_CONSIGNE_: Rédigez la suite du texte sur la suspension des élections professionnelles, en partant de sa dernière phrase.

_DOCUMENT_:
________________

1. L’organisation des élections professionnelles et la suspension des délais.

1.1. La suspension du processus électoral.

L’article 1 de l’ordonnance prévoit la suspension du processus électoral engagé par l’employeur tel que prévu à l’article L. 2314-4 du Code du travail. Le processus est en effet suspendu « à compter du 12 mars 2020 » et jusqu’à « trois mois après la date de cessation de l’état d’urgence sanitaire ». [2]

En revanche, pour les employeurs qui, « entre la date d’entrée en vigueur de la présente ordonnance et la date de cessation de l’état d’urgence sanitaire », ou avant même la date d’entrée en vigueur de l’ordonnance, étaient déjà soumis à l’obligation d’engager le processus électoral, ceux-ci devront le faire « dans les trois mois qui suivent la date de cessation de l’état d’urgence sanitaire ». [3]

Cette suspension implique la suspension de différents délais impartis dans le cadre de l’organisation des élections professionnelles, tels que : [4]

• Le délai de 90 jours dans lequel le premier tour des élections doit se tenir, et qui commence à courir à compter de la diffusion, par l’employeur, de ce que les élections professionnelles vont avoir lieu [5] ;

• Le délai de deux mois avant l’expiration du mandat des délégués en exercice dans lequel les organisations syndicales doivent être invitées à négocier le protocole d’accord pré-électoral, le délai de quinze jours avant l’expiration de ces mêmes mandats dans lequel le premier tour doit avoir lieu, le délai minimum de quinze jours qui doit séparer l’invitation à négocier et le jour de la première réunion de négociation, et enfin, pour les entreprises de 11 à 20 salariés, le délai de 30 jours dans lequel l’employeur doit inviter les organisations syndicales à négocier l’accord, qui court à compter du moment où l’employeur annonce la tenue des élections [6] (L. 2314-5) ;

• Le délai d’un mois dans lequel le processus électoral doit être engagé par l’employeur lorsque cela a été demandé par un salarié ou une organisation syndicale [7] ;

• Le délai maximal de quinze jours qui sépare les deux tours des élections professionnelles [8].

________________

[Entrées tirées d'une collection]
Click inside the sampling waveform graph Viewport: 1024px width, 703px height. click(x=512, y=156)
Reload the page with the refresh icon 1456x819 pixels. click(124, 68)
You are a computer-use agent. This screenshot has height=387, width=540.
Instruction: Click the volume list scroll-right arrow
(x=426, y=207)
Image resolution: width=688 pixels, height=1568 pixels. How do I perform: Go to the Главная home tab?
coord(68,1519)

________________

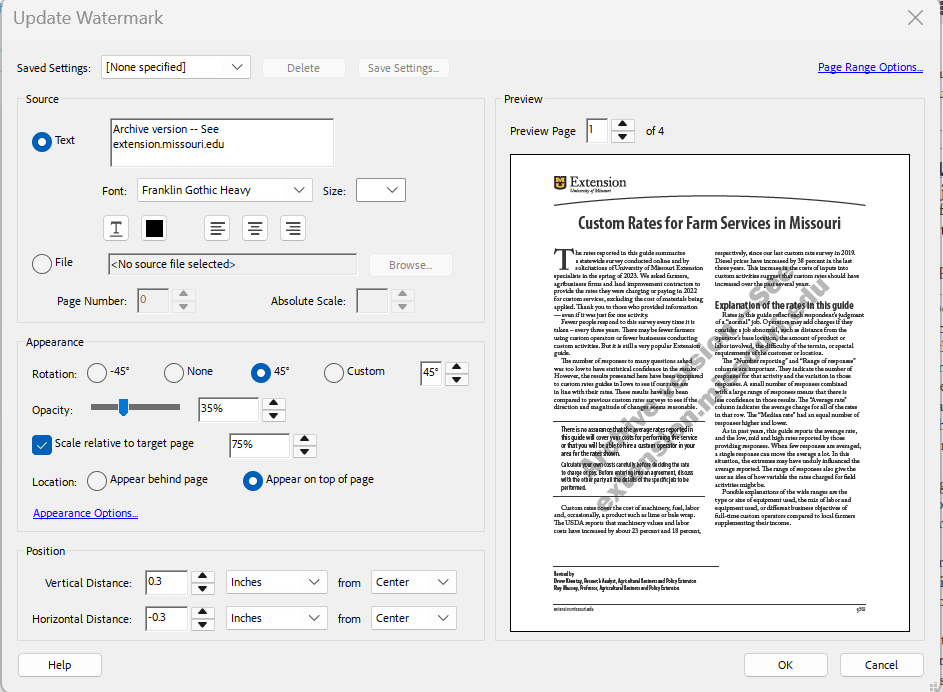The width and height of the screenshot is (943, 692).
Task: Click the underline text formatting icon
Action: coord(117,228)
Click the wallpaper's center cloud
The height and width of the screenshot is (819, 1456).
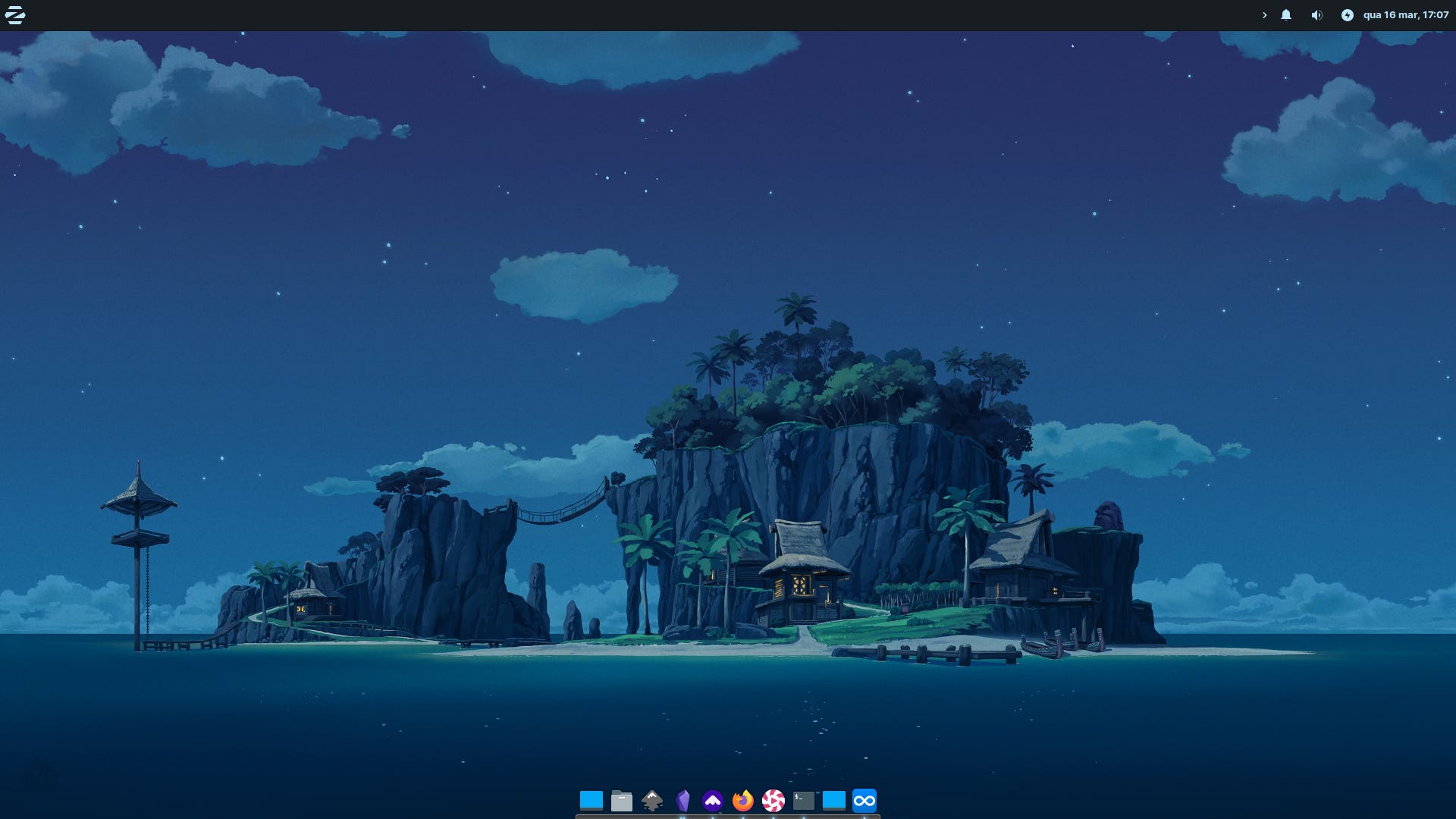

________________

_RÉPONSE PRODUITE_:
1.2. La suspension des délais de contestation et de décision.

Par ailleurs, cette suspension concerne également « les délais dans lesquels l’autorité administrative et le juge judiciaire doivent être saisis d’éventuelles contestations » [9].

Ainsi, cela concerne :
• le délai de quinze jours dans lequel les « organisations syndicales représentatives dans l’entreprise et les organisations syndicales ayant constitué une section syndicale dans l’entreprise », ou le cas échéant, le CSE doit contester la décision de l’employeur relative à la détermination du nombre et du périmètre des établissements distincts devant la DIRECCTE [10] ; (R. 2313-1)

• le délai de quinze jours dans lequel les organisations syndicales, ou selon le cas, le CSE, peuvent saisir le tribunal d’instance afin de contester la décision de la DIRECCTE, implicite ou non, quant à cette même détermination du nombre et du périmètre des établissements distincts de l’entreprise [11] ;

• les délais applicables quant à la problématique ci-avant énoncée, lorsqu’il existe une unité économique et sociale [12] ;

• le délai de 15 jours imparti aux fins de contester la décision afférente à la « répartition du personnel dans les collèges électoraux et la répartition des sièges entre les différentes catégories de personnel » [13].

Les « délais dont dispose l’autorité administrative pour se prononcer » lorsqu’elle est saisie d’une des demandes ci-avant mentionnées sont également suspendus.

De plus, « lorsque l’autorité administrative a été saisie après le 12 mars 2020 » de ces mêmes contestations, "le délai dont elle dispose pour se prononcer commence à courir à la date de fin de la suspension du processus électoral mentionnée au premier alinéa".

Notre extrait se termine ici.